At a news conference held to unveil the details of the SIF analysis, Cheryl Smith, chair of the SIF board of directors and president of Trillium Asset Management, said, “This analysis underscores the reality that socially responsible investments offer what are genuinely competitive returns. It reaffirms and underscores that SRI investment strategies do not sacrifice returns.”

Over the years, the strategies of SRI funds have evolved, from the negative screening techniques that excluded from their portfolios companies in such industry sectors as tobacco, to a positive screening strategy in which environmental, social, and governance (ESG) factors are considered.

At the news conference, Michael Lent, the chief investment officer of Veris Wealth Partners, said, “Over the past decade, there has been an increased number of socially responsible, sustainable funds that integrate ESG in a positive way.”

“We’ve seen greater interest from investors in these kinds of funds,” Lent continued. “Positive screening for ESG factors has become more important than the negative screens.”

The 22 fund families represented in the SIF analysis are Access Capital Strategies, AHA, Appleseed, Ariel, Azzad, Calvert, Community Capital Management, Domini, Gabelli, Green Century, Integrity, Legg Mason, Meeder Asset Management, MMA Praxis, Neuberger Berman, New Alternatives, Parnassus, Pax World, Portfolio 21, Sentinel, Walden, and Winslow.

Along with its study of the performance of SRI mutual funds in 2009, SIF unveiled a revamped Mutual Fund Performance Chart, which provides investors with information on the financial performance, ESG (positive) and product-based (negative) screening strategies, the online availability of proxy voting records and policies, and the minimum investments required by the mutual funds managed by its members. The chart also includes profiles of each of the funds.

The financial performance data provided by the chart include year-to-date returns, as well as annual average returns over one, three, five, and ten-year periods. The performance of the benchmarks for each of the funds is included as well, as is the size of each fund according to assets under management.

According to SIF, “The Chart shows that more than 50% of SIF member mutual funds consider companies’ executive pay practices when developing their portfolios, and more than two-thirds look for companies with good records on climate change issues and community development.
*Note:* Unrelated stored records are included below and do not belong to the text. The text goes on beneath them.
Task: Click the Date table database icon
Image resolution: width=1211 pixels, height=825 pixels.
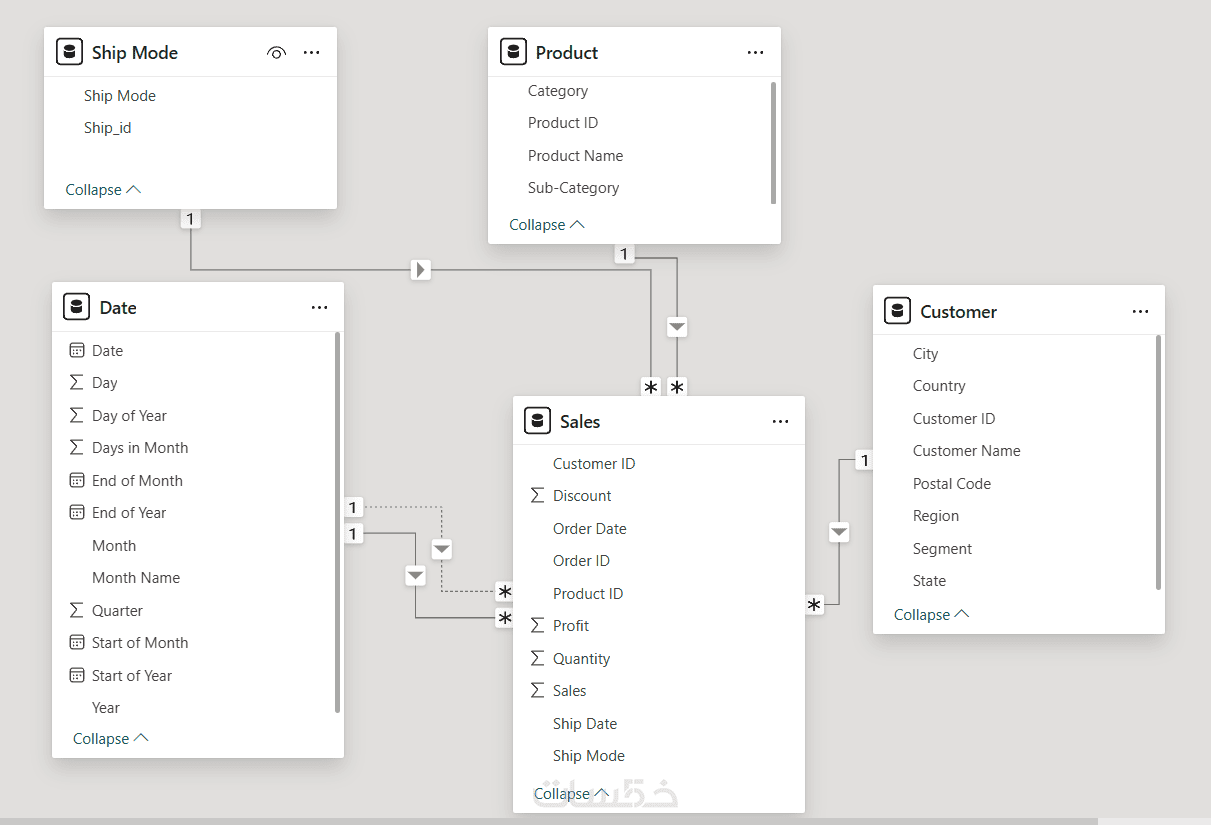Action: pyautogui.click(x=77, y=307)
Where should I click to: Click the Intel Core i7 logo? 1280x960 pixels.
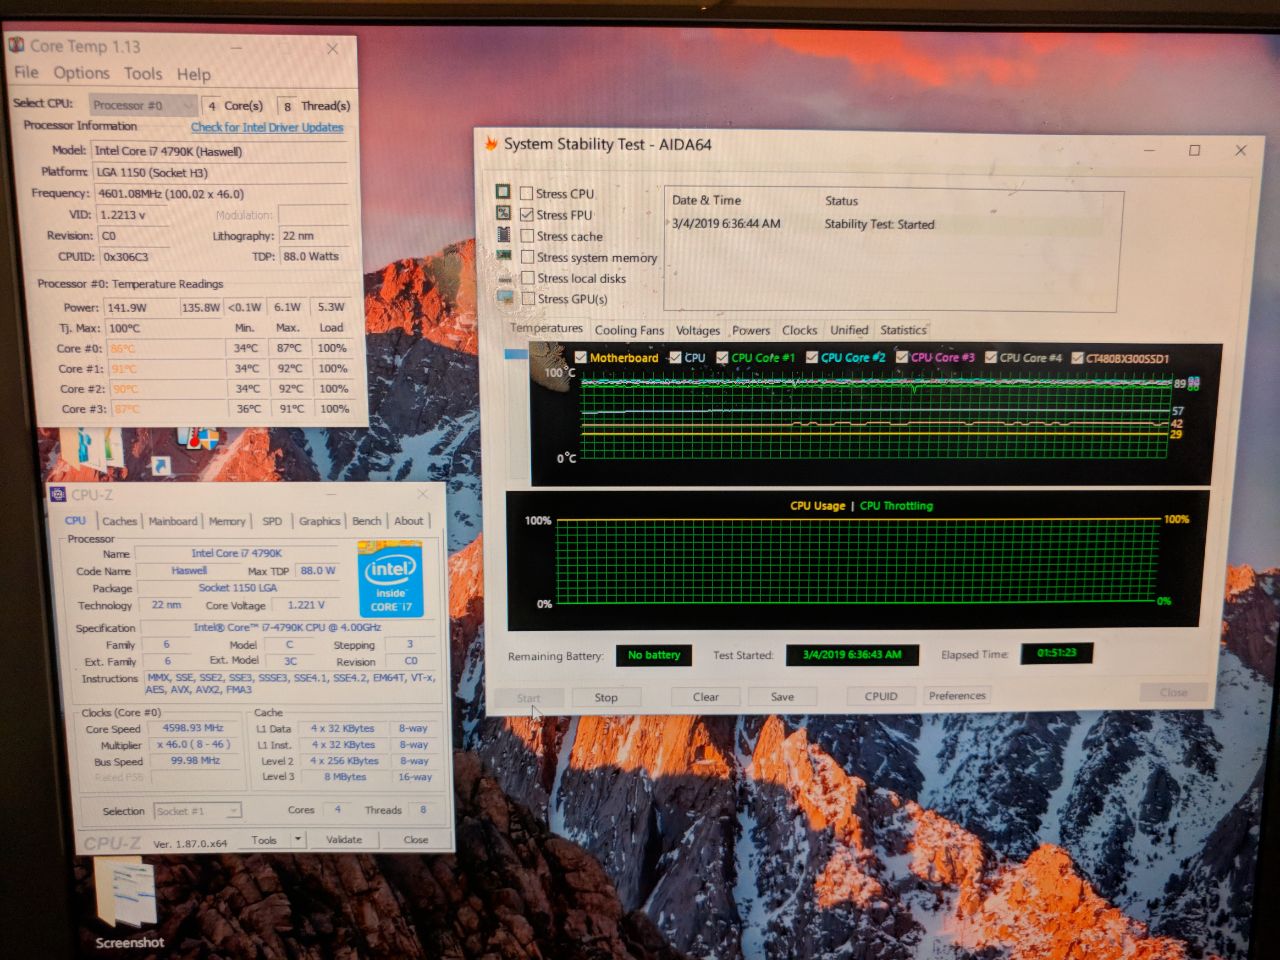391,580
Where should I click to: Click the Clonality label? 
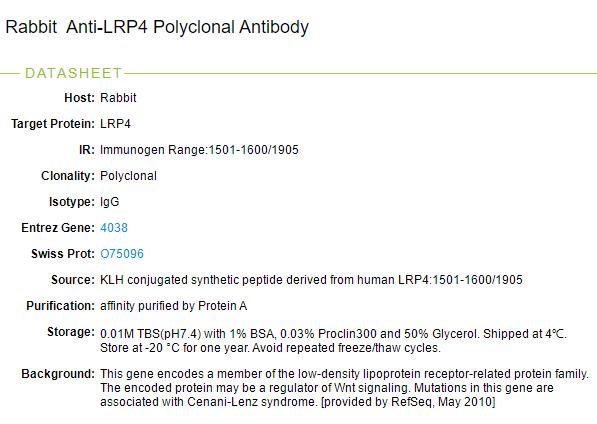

Virtually all exclude tobacco companies altogether from their portfolios or restrict their involvement in such firms.”

Referring to the Mutual Fund Performance Chart, Kathy Leonard, vice president of investments at UBS Financial Services, said, “The chart empowers our clients to really get a sense of what is going on with their portfolios.”

Lent of Veris Wealth Partners said, “Transparency and disclosure by mutual funds are extremely important.”